## START Data for this exercise
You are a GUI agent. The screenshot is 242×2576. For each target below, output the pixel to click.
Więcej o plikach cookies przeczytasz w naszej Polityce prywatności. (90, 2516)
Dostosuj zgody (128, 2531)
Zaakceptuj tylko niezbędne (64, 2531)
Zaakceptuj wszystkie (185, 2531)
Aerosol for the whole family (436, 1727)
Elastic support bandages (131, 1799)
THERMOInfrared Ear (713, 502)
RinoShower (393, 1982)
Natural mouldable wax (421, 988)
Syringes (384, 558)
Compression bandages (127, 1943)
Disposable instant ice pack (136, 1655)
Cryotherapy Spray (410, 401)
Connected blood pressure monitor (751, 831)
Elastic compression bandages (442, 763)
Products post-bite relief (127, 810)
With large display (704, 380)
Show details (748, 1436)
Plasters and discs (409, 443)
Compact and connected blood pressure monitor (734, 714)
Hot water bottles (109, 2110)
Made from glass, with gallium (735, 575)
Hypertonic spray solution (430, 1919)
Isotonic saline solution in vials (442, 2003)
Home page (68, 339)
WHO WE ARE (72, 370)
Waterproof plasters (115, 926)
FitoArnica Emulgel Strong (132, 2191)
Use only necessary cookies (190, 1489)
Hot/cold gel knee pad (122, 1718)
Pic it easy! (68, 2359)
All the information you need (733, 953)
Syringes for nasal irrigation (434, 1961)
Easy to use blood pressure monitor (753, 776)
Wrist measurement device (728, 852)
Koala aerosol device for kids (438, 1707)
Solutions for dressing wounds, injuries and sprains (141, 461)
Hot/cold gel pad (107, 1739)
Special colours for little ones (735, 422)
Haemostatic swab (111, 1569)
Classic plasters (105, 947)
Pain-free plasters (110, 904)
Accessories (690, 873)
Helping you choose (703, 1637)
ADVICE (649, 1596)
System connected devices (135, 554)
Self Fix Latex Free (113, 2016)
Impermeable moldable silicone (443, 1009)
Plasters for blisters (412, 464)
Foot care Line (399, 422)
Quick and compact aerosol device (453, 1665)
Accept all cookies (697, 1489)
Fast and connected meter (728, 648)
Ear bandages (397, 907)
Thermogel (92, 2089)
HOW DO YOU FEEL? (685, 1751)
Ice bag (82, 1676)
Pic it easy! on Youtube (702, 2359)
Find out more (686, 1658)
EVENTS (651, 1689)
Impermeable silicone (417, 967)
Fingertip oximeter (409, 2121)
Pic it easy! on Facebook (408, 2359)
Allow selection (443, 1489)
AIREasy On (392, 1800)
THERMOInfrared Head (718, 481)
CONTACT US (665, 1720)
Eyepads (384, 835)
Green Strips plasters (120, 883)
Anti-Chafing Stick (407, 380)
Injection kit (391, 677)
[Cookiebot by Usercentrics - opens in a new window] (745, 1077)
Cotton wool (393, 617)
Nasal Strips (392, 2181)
## END Data for this exercise
Reproduce all of the items above verbatim, line by line.

• [The answer]
You are a GUI agent. The screenshot is 242×2576. For each target below, output the pixel to click.
Więcej o plikach cookies przeczytasz w naszej Polityce prywatności. (90, 2516)
Dostosuj zgody (128, 2531)
Zaakceptuj tylko niezbędne (64, 2531)
Zaakceptuj wszystkie (185, 2531)
Aerosol for the whole family (436, 1727)
Elastic support bandages (131, 1799)
THERMOInfrared Ear (713, 502)
RinoShower (393, 1982)
Natural mouldable wax (421, 988)
Syringes (384, 558)
Compression bandages (127, 1943)
Disposable instant ice pack (136, 1655)
Cryotherapy Spray (410, 401)
Connected blood pressure monitor (751, 831)
Elastic compression bandages (442, 763)
Products post-bite relief (127, 810)
With large display (704, 380)
Show details (748, 1436)
Plasters and discs (409, 443)
Compact and connected blood pressure monitor (734, 714)
Hot water bottles (109, 2110)
Made from glass, with gallium (735, 575)
Hypertonic spray solution (430, 1919)
Isotonic saline solution in vials (442, 2003)
Home page (68, 339)
WHO WE ARE (72, 370)
Waterproof plasters (115, 926)
FitoArnica Emulgel Strong (132, 2191)
Use only necessary cookies (190, 1489)
Hot/cold gel knee pad (122, 1718)
Pic it easy! (68, 2359)
All the information you need (733, 953)
Syringes for nasal irrigation (434, 1961)
Easy to use blood pressure monitor (753, 776)
Wrist measurement device (728, 852)
Koala aerosol device for kids (438, 1707)
Solutions for dressing wounds, injuries and sprains (141, 461)
Hot/cold gel pad (107, 1739)
Special colours for little ones (735, 422)
Haemostatic swab (111, 1569)
Classic plasters (105, 947)
Pain-free plasters (110, 904)
Accessories (690, 873)
Helping you choose (703, 1637)
ADVICE (649, 1596)
System connected devices (135, 554)
Self Fix Latex Free (113, 2016)
Impermeable moldable silicone (443, 1009)
Plasters for blisters (412, 464)
Foot care Line (399, 422)
Quick and compact aerosol device (453, 1665)
Accept all cookies (697, 1489)
Fast and connected meter (728, 648)
Ear bandages (397, 907)
Thermogel (92, 2089)
HOW DO YOU FEEL? (685, 1751)
Ice bag (82, 1676)
Pic it easy! on Youtube (702, 2359)
Find out more (686, 1658)
EVENTS (651, 1689)
Impermeable silicone (417, 967)
Fingertip oximeter (409, 2121)
Pic it easy! on Facebook (408, 2359)
Allow selection (443, 1489)
AIREasy On (392, 1800)
THERMOInfrared Head (718, 481)
CONTACT US (665, 1720)
Eyepads (384, 835)
Green Strips plasters (120, 883)
Anti-Chafing Stick (407, 380)
Injection kit (391, 677)
[Cookiebot by Usercentrics - opens in a new window] (745, 1077)
Cotton wool (393, 617)
Nasal Strips (392, 2181)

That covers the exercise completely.